An interactive walkthrough of a vehicle-bridge interaction and Bridge Weigh-in-Motion model.
Live demo: https://bypire.github.io/bridgebeat/
Five sections:
- Weigh. A truck crosses a bridge. The deck deflects by less than a millimetre, and that deflection, measured at a single point, recovers the truck's weight while it is moving (Bridge Weigh-in-Motion). Increasing the speed increases the dynamic amplification and the recovery error.
- Diagnose. A loss of stiffness lowers the bridge's natural frequency. Increasing the damage moves the spectral peak to a lower frequency, which a passing vehicle can detect without sensors on the bridge.

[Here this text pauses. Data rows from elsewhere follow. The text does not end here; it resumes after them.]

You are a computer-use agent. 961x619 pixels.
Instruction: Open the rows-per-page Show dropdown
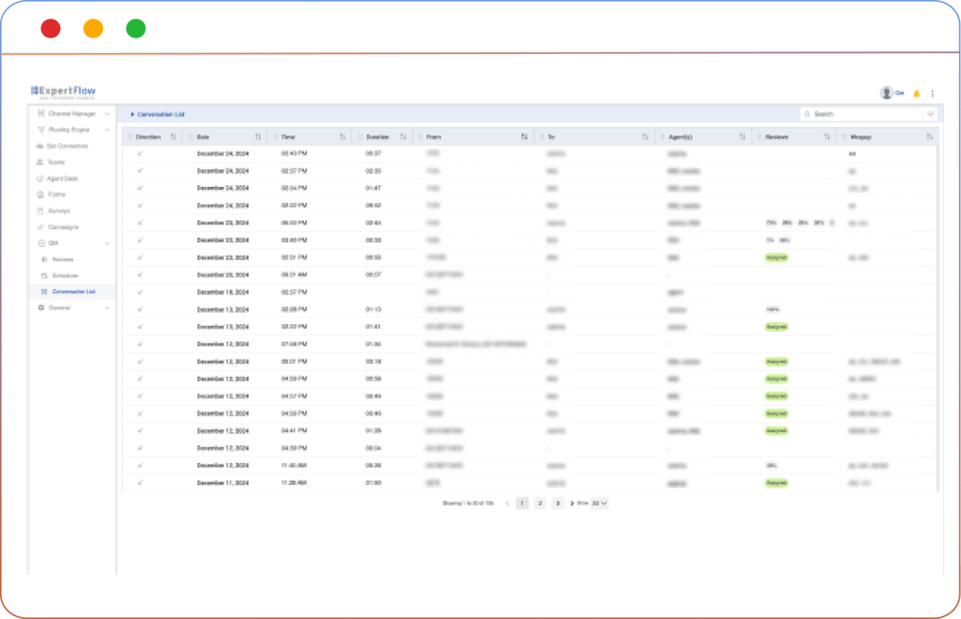(600, 503)
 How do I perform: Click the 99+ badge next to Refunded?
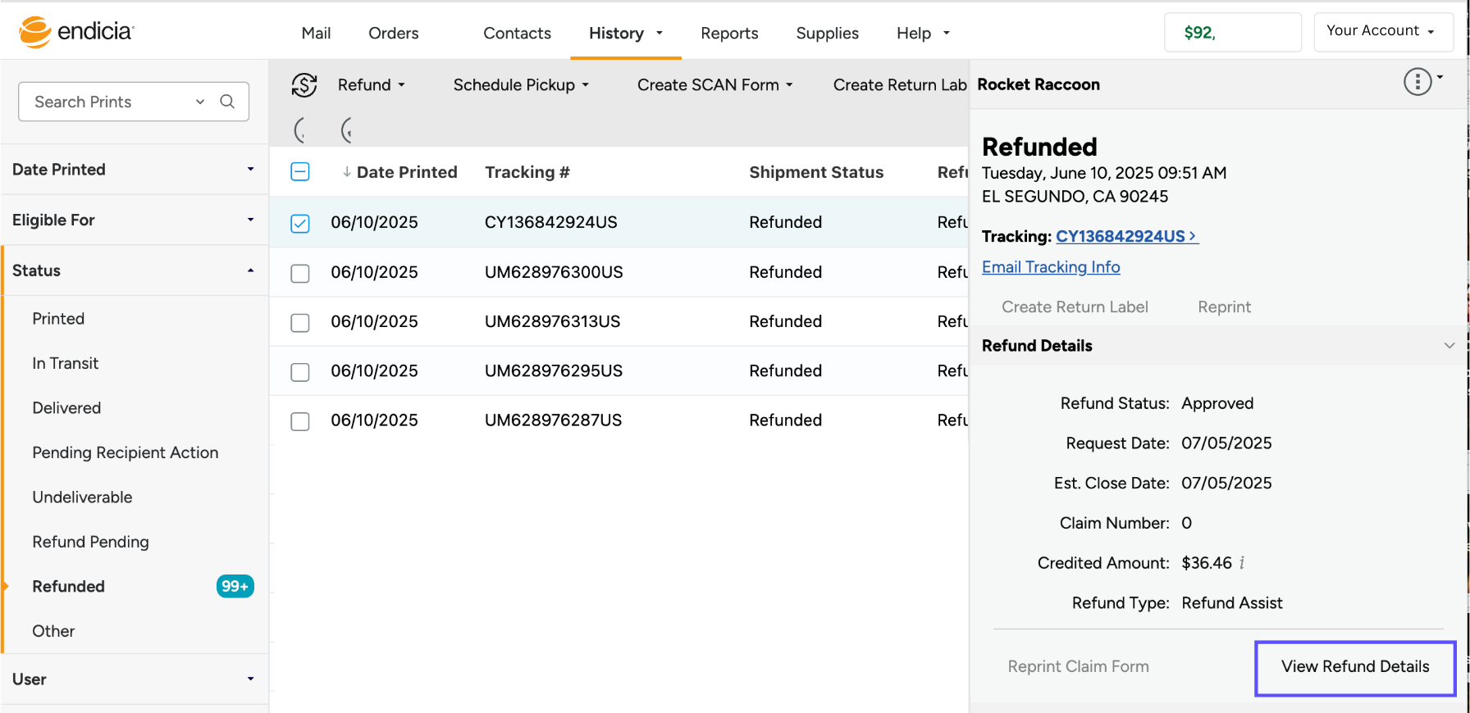235,587
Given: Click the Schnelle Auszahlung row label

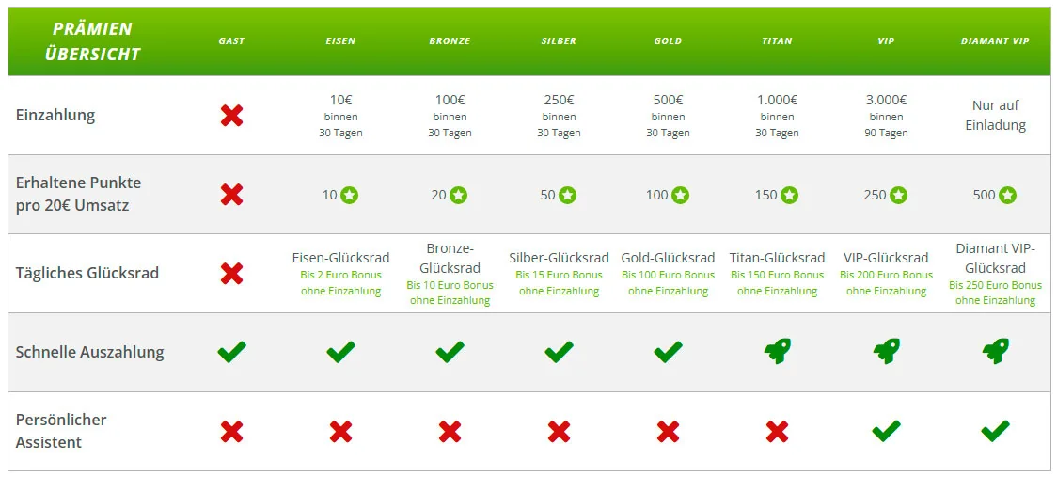Looking at the screenshot, I should click(89, 352).
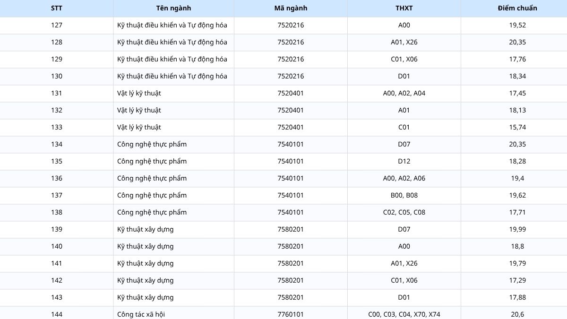Click A00, A02, A04 combination cell
Viewport: 567px width, 319px height.
click(x=404, y=93)
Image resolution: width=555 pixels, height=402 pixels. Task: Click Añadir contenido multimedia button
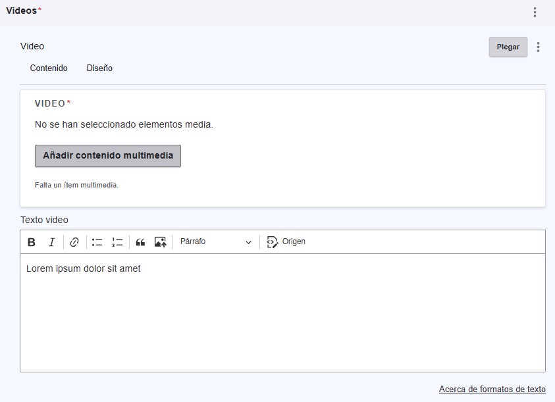[x=108, y=156]
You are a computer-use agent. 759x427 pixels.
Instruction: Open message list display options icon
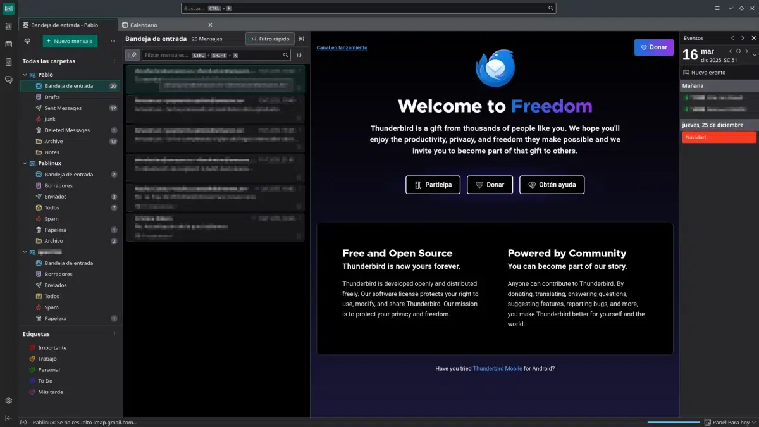point(301,39)
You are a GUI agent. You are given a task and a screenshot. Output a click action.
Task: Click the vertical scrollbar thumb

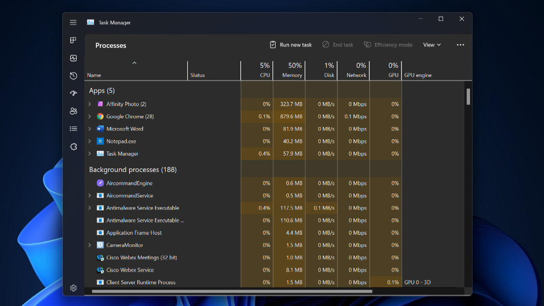point(468,96)

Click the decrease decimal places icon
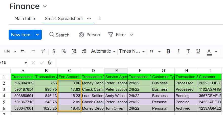pos(74,51)
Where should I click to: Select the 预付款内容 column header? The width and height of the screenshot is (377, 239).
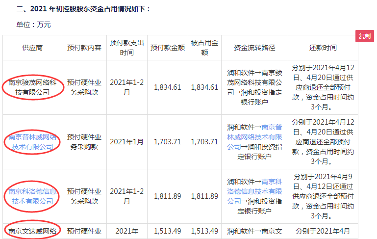tap(84, 48)
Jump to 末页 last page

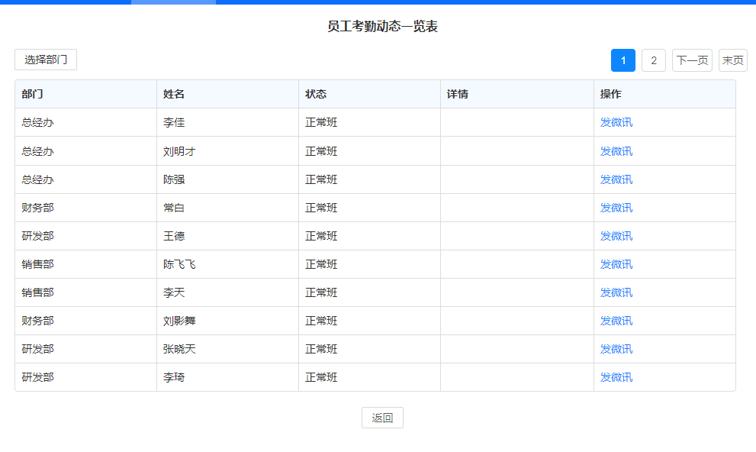pos(732,60)
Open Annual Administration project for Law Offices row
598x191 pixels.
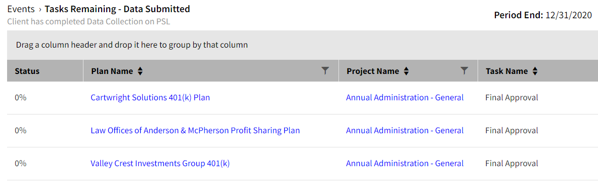click(405, 131)
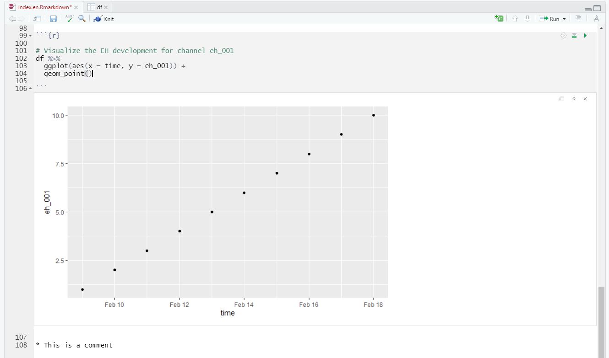Toggle the document outline view
This screenshot has height=358, width=609.
click(x=578, y=18)
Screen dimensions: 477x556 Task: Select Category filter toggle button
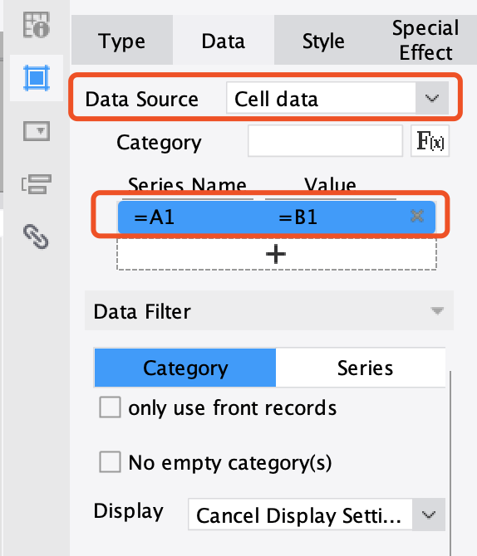click(x=185, y=368)
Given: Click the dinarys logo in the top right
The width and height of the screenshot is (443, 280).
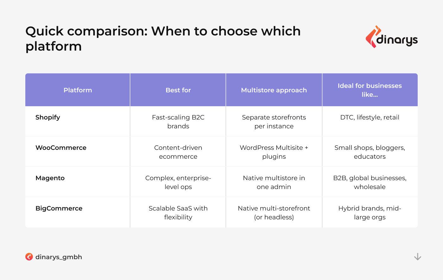Looking at the screenshot, I should click(x=391, y=37).
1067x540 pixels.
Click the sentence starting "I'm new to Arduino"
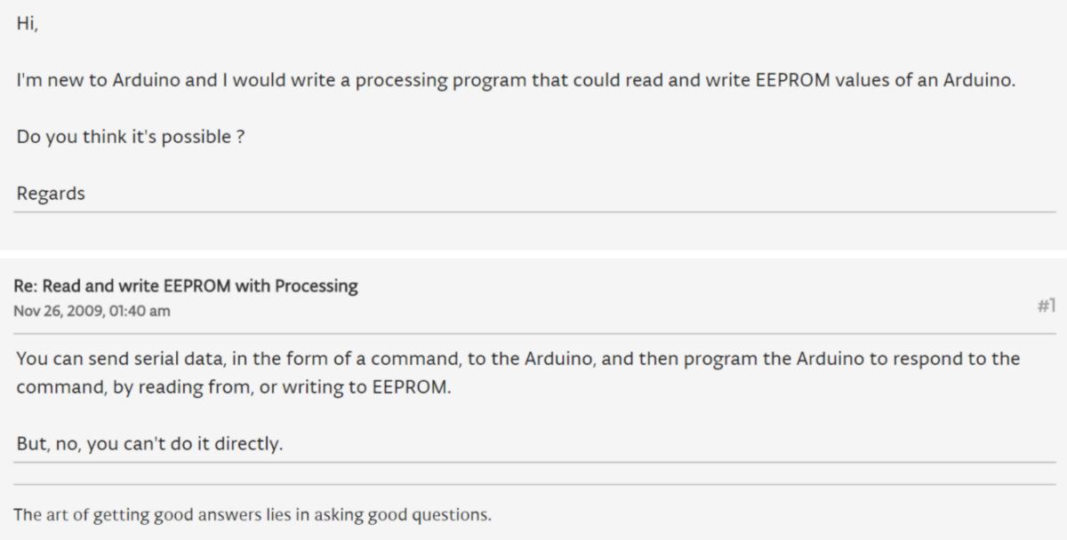[x=515, y=81]
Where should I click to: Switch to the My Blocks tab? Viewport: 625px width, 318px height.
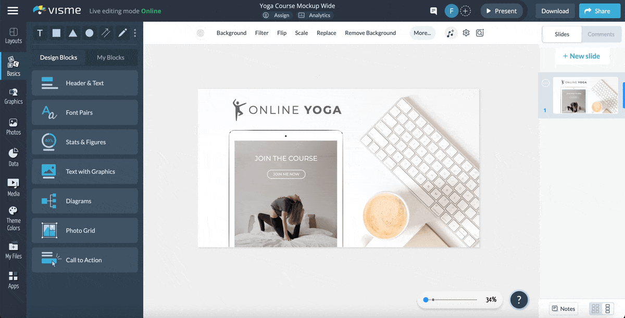click(112, 57)
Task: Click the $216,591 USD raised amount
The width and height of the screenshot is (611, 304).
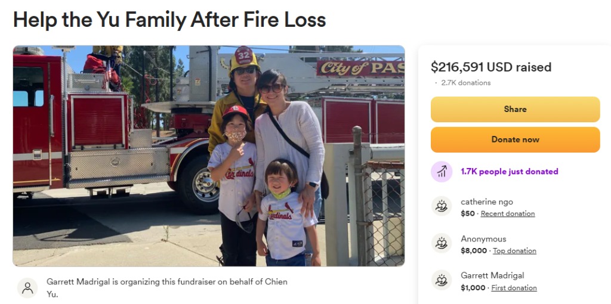Action: 490,67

- Real data. The measured natural frequency of the KW51 bridge (Leuven), recorded daily for sixteen months and coloured by deck temperature. A retrofit in 2019 raises the frequency by about two percent.
- Why it matters. Fatigue damage scales with roughly the cube to fourth power of axle load, so a small overloaded minority causes most of the wear, and B-WIM identifies those trucks.
- A viaduct under traffic. A 500 m multi-span viaduct carrying a stream of cars and trucks, with a running tally of load, overloads, and accumulated fatigue cost.
This is the front end for a 2D vehicle-bridge interaction and B-WIM model: an Euler-Bernoulli beam finite-element model (consistent mass and stiffness, Rayleigh damping), a quarter-car coupling, RK4 and Newmark-beta integration, and a Moses, Tikhonov-regularised, and Bayesian inverse for the axle weights. It is verified against closed-form references (Frýba, modal frequencies) and validated against the measured KW51 monitoring dataset. The numpy-only physics core is in a separate repository.
Derived data only; no raw monitoring records. The KW51 tracked modal frequencies are from Maes and Lombaert, Monitoring data for railway bridge KW51, Zenodo 3745914.